LOL mummy fish has started to KICK BUTT.


----------



## marco (Jan 2, 2003)

Sweet tinkerbelle. pics look good!


----------



## psychofish (Jun 5, 2004)

Good luck Tink


----------



## Gordeez (Sep 21, 2003)

Those little rams look Badass!
I really like those. Might inspire me to set up a Little 10 gal.
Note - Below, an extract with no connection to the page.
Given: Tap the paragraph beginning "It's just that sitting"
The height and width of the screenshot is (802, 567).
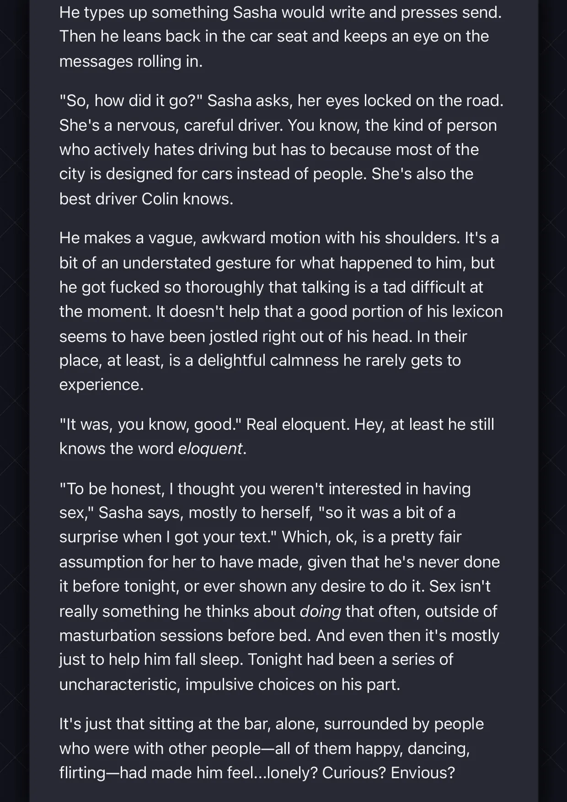Looking at the screenshot, I should pos(272,748).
Stop drinking for a week and buy some of those little fockers!


----------



## Fido (May 21, 2003)

So what are you going to do with all those cichlids?


----------



## traumatic (Jan 29, 2003)

Congrats can't wait to see the babies.


----------



## Tinkerbelle (Oct 14, 2004)

Filo said:


> So what are you going to do with all those cichlids?
> [snapback]876250[/snapback]​


well, either sell or give them back to the LFS, or offer them to pfury members for just the cost of shipping.


----------



## WorldBelow07 (Dec 16, 2004)

ship me some fry







im making a 10g community thing


----------



## Death in #'s (Apr 29, 2003)

finally
congrats on the fertile eggs


----------



## Fresh2salt (Jul 16, 2004)

Congrats on the fry.


----------



## Tinkerbelle (Oct 14, 2004)

not sure if they've got eggs anymore or not. they're still on guard but i can't see anything.

gonna pick up the 7g. tomorrow at the nearest petstore on the carlisle pike cuz i gotta do wedding stuff with my friend amber (cake tastings are AWESOME).


----------



## o snap its eric (Feb 19, 2003)

if the parents are still guarding there is a good chance its still there. They might have moved the eggs to another location because they feel that the orginal location is not safe.

Notice a lot of cichlids dig multiple holes during pre-spawning.


----------



## janus (Oct 28, 2004)

Congrats!


----------